#### Исходный текст
22. – Я спрашиваю у них: «Теперь вы сидите здесь, дальше что? Вы деньги им вернете?» – «Ну если они докажут, что они нам дали деньги, тогда мы вернем, а если не докажут, ничего возвращать не будем». – «Вот вы продали одну квартиру пяти клиентам, как они могли узнать, что вы пять раз одну квартиру продали? Вы же мошенница!» – «Ну поэтому мы и сидим тут». – «А дальше что?» – «А теперь они между собой судятся: у кого оригинал, а у кого поддельный документ». – «Так это же невозможно отличить, вы же везде ставите свою печать и роспись?!» – «А пусть судьи сами разбираются!».



23. Айша Абильгазиева, начальник отряда, одна из старожилов зоны, которых сейчас можно пересчитать по пальцам. Когда мы пришли к ней, она беседовала с бригадиром отряда:

– Управлять отрядом в 100 женщин, где почти 40 человек сидят по 96-й статье, – дело нелегкое. У многих осужденных психика нарушена, особенно у тех, кто имеет большие сроки наказания. Нам помогают бригадиры, которых мы выбираем из числа активистов, умеющих найти общий язык с каждой осужденной. Выбирает не только начальник отряда, но и осужденные на собрании. Стараемся ставить на место бригадира самых уважаемых женщин. Мы не выбираем по своим симпатиям, предпочтение отдается наиболее волевым и влиятельным.
########
### Задания
1 - Извлеките из текста об осужденных женщинах фрагмент, начиная со слов «23. Айша Абильгазиева, начальник» и заканчивая словами «волевым и влиятельным.» включительно.
2 - Кто, согласно тексту об осужденных женщинах, выбирает бригадиров?
3 - Продолжите текст об осужденных женщинах с того места, на котором он заканчивается.
#### Представленный материал
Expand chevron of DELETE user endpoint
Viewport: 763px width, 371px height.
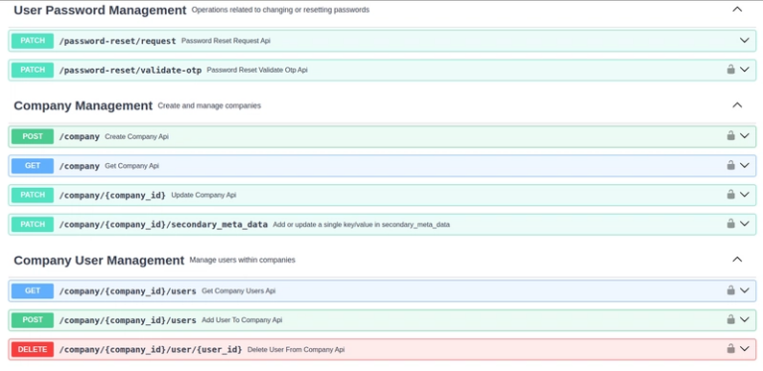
########
### Итоговые ответы
1 -
23. Айша Абильгазиева, начальник отряда, одна из старожилов зоны, которых сейчас можно пересчитать по пальцам. Когда мы пришли к ней, она беседовала с бригадиром отряда:

– Управлять отрядом в 100 женщин, где почти 40 человек сидят по 96-й статье, – дело нелегкое. У многих осужденных психика нарушена, особенно у тех, кто имеет большие сроки наказания. Нам помогают бригадиры, которых мы выбираем из числа активистов, умеющих найти общий язык с каждой осужденной. Выбирает не только начальник отряда, но и осужденные на собрании. Стараемся ставить на место бригадира самых уважаемых женщин. Мы не выбираем по своим симпатиям, предпочтение отдается наиболее волевым и влиятельным.

2 - Бригадиров выбирают начальник отряда и осужденные на собрании.

3 -
24. – Начальник отряда – это больше мужская работа, чем женская. Вне зависимости от пола мы в первую очередь офицеры, а потом женщины. Мой муж – бывший военный, поэтому он относится с пониманием к моей постоянной загруженности на работе. Здесь, на зоне, проходит моя вторая жизнь. Хотя вначале мне было страшно, осужденные казались все на одно лицо. А потом поняла, что они такие же женщины, как и мы, они нуждаются в том, чтобы поговорить, посоветоваться. Со временем становишься хорошим психологом и уже определяешь людей после первого контакта. Есть женщины, которые не видели лучшей жизни, а есть и те, кто жил хорошо, но соблазнился легкими деньгами, совершил мошенничество и попал за решетку. За десять лет работы начальником отряда я привыкла к ним. И они к нам привыкают, ведь у многих длительные сроки. Почему-то закон чаще всего нарушают женщины в возрасте от 30 до 40 лет. Половина моего отряда – это 47 женщин – примерно моего возраста. Это позволяет легче находить контакт, также влияет то, что все заявления (кассационные, апелляционные жалобы, прошения о помиловании, материалы в суд) мы им помогаем писать.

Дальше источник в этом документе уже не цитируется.